◆ Directions: State how many lines of the records contain the string "Select", treating uppercase and lowercase letters as different. Give only the number.

◆ Records to process:
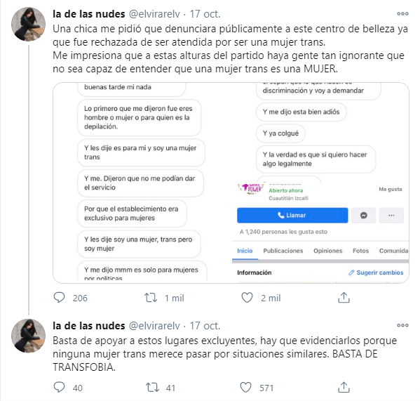Retweet the second tweet with 41 retweets

152,388
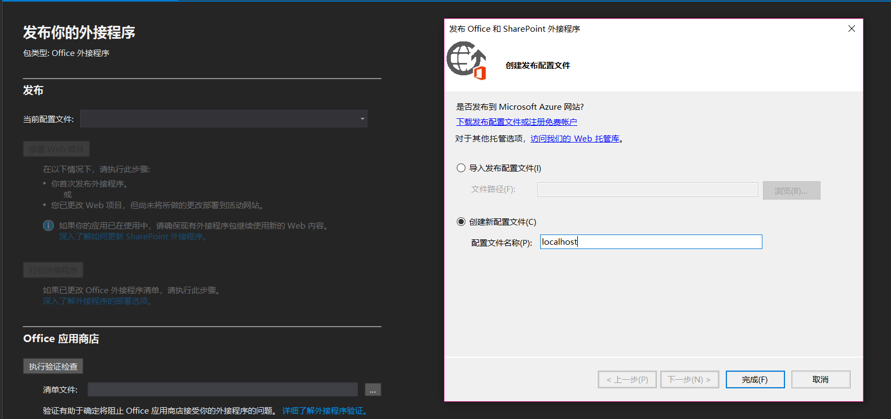Open the 下载发布配置文件或注册免费帐户 link
This screenshot has height=419, width=891.
click(x=517, y=122)
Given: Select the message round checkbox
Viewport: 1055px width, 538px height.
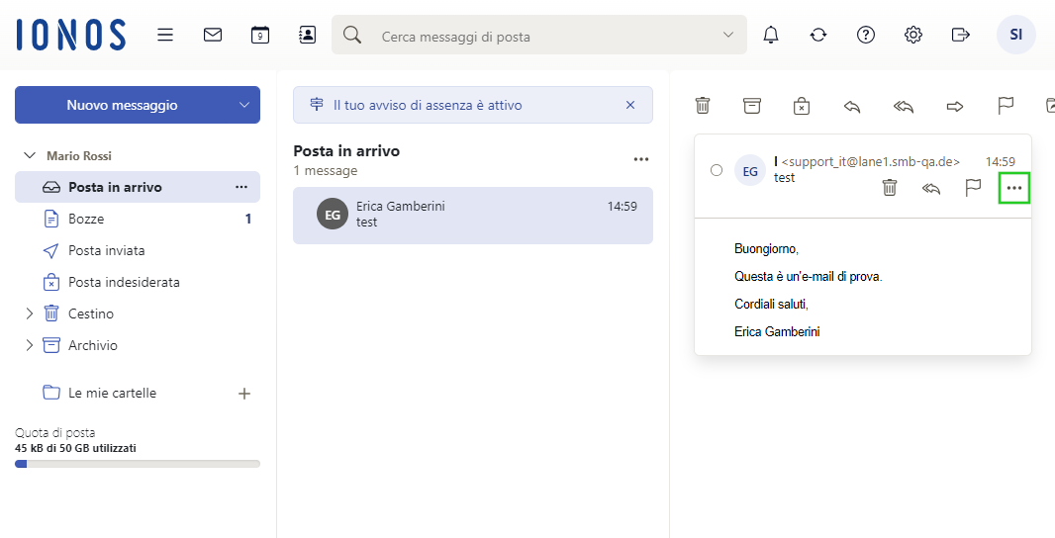Looking at the screenshot, I should coord(717,170).
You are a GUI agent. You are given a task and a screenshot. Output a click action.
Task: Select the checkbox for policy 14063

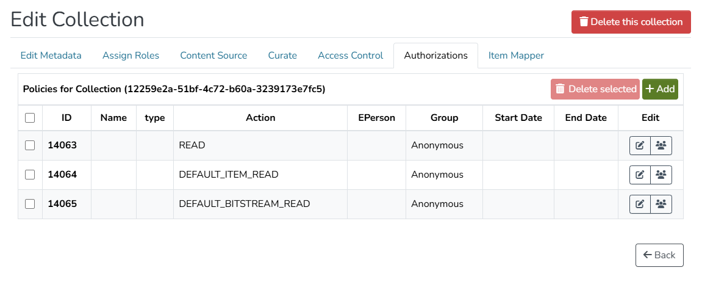(30, 145)
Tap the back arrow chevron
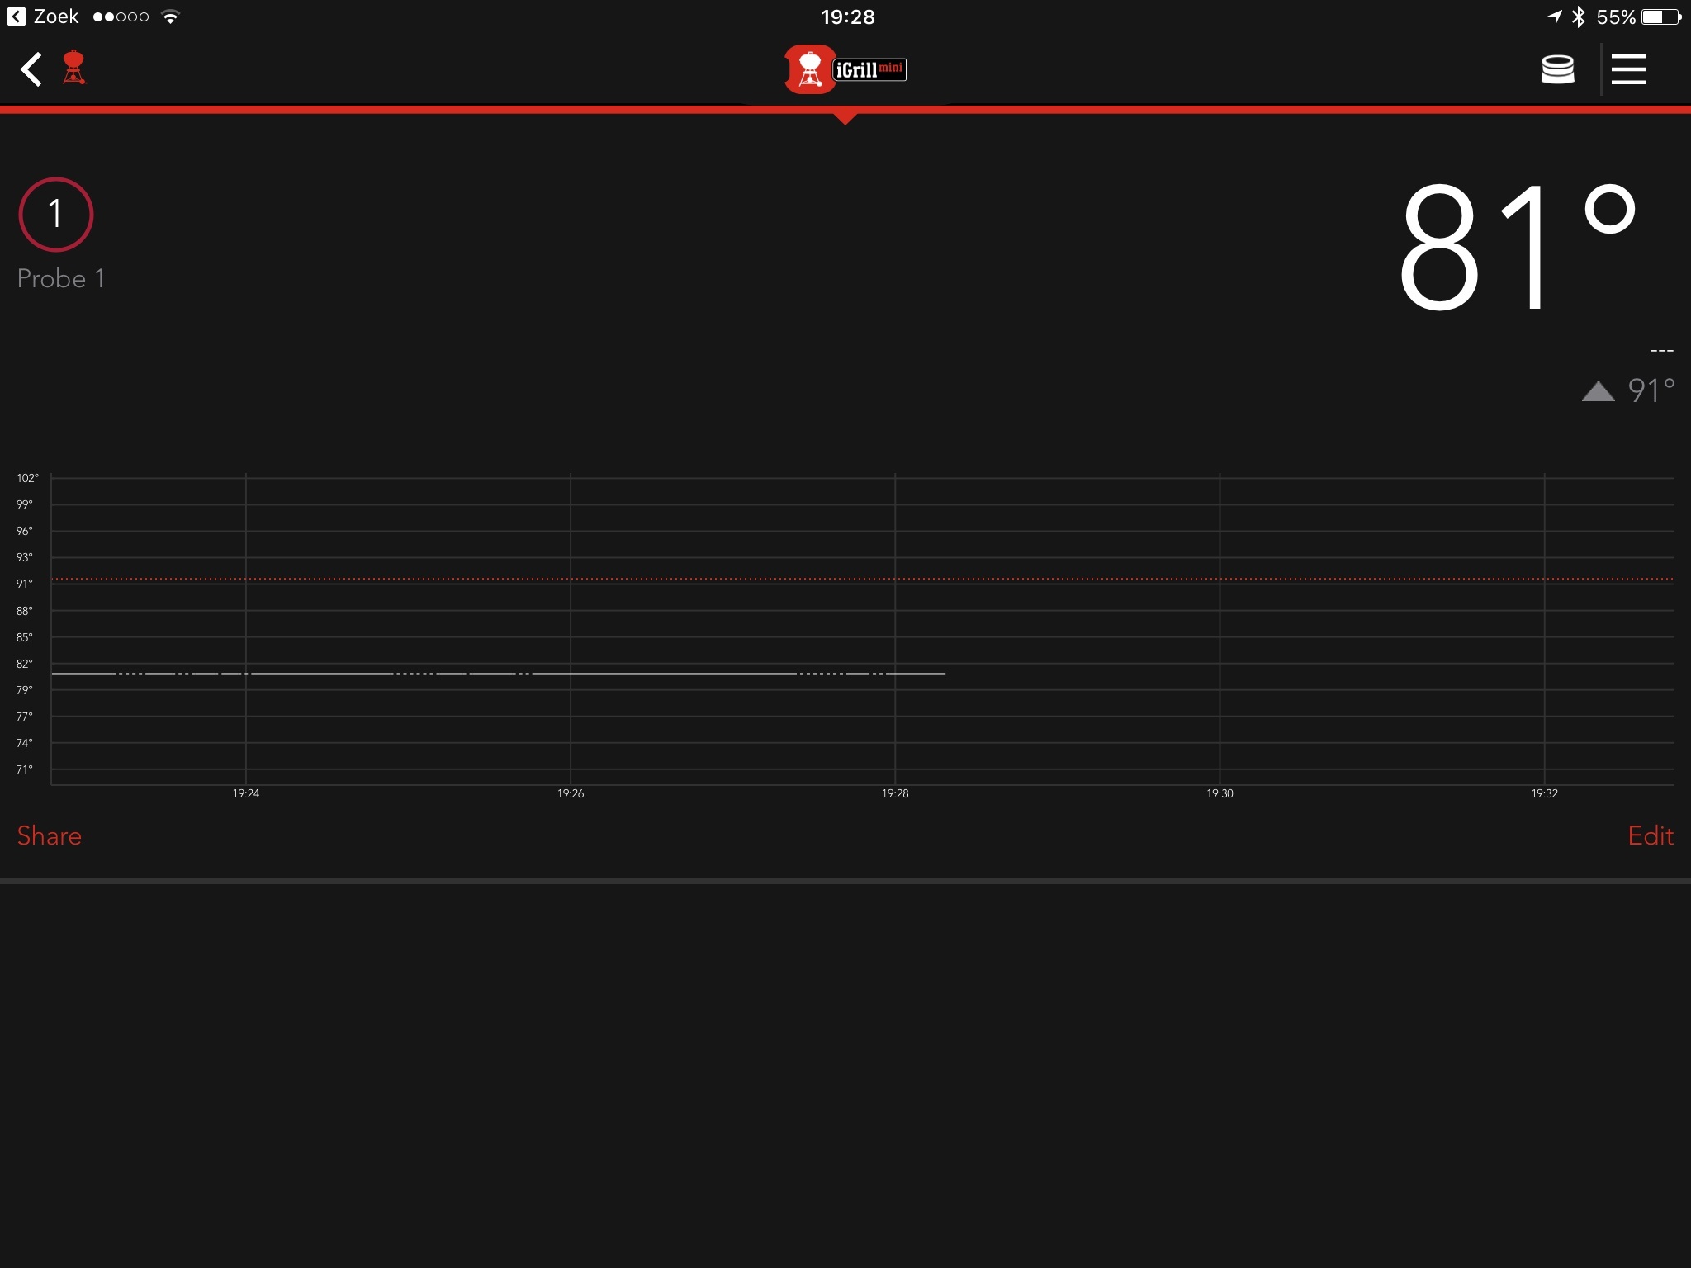The image size is (1691, 1268). (x=31, y=69)
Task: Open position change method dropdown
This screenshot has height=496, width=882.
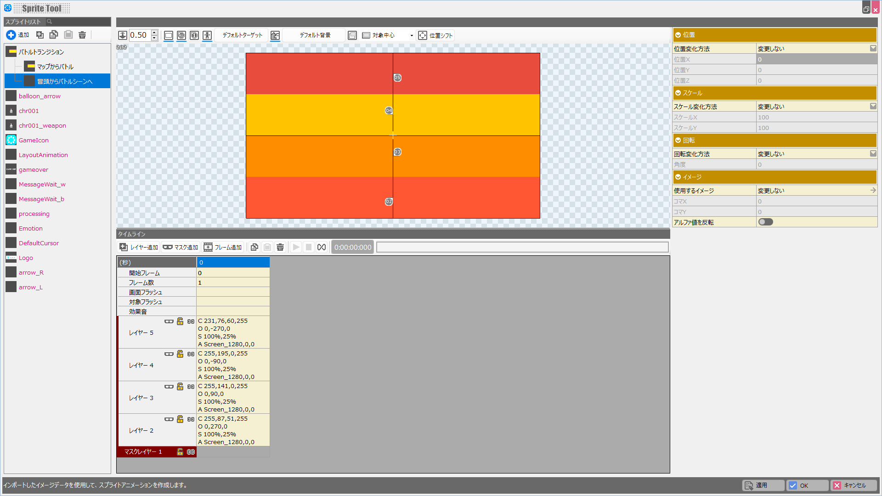Action: [873, 48]
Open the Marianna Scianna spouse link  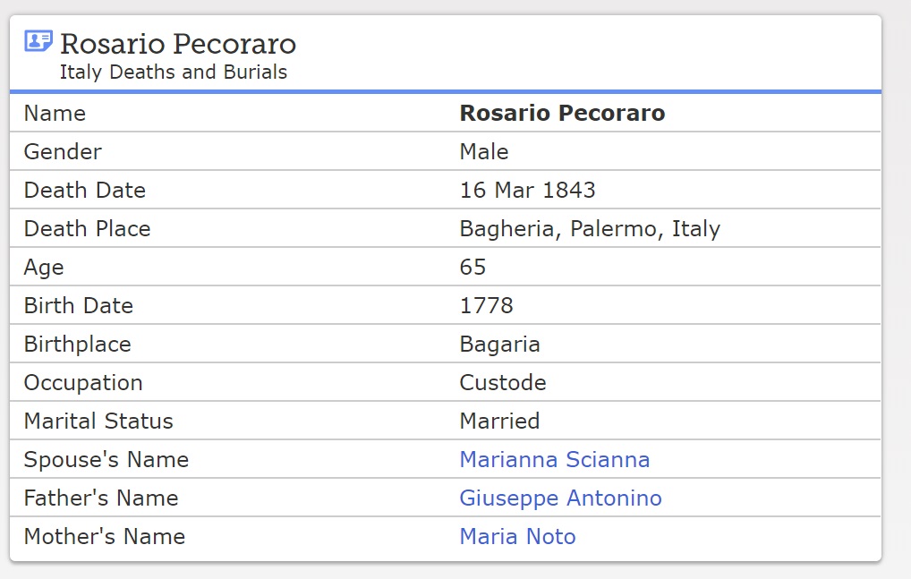(554, 459)
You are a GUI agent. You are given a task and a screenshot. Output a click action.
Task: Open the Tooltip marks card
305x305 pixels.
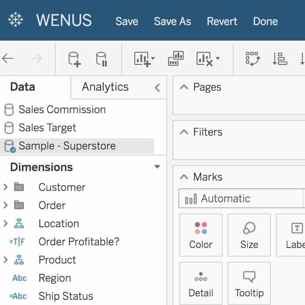click(x=249, y=283)
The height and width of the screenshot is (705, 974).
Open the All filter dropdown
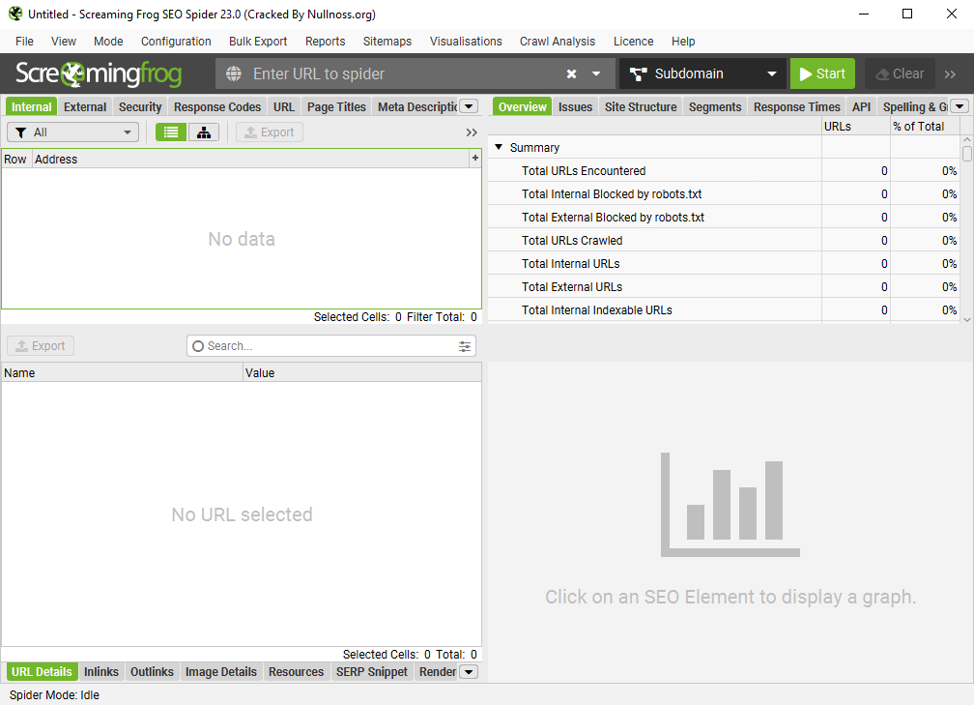click(72, 132)
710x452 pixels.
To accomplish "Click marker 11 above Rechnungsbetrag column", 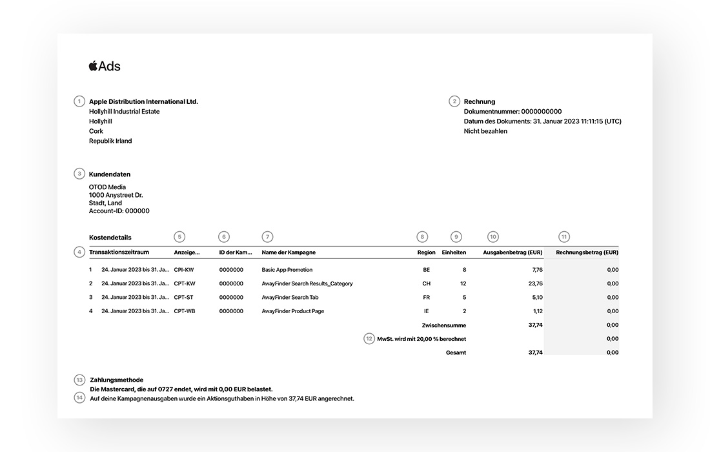I will (564, 237).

◆ Result: 2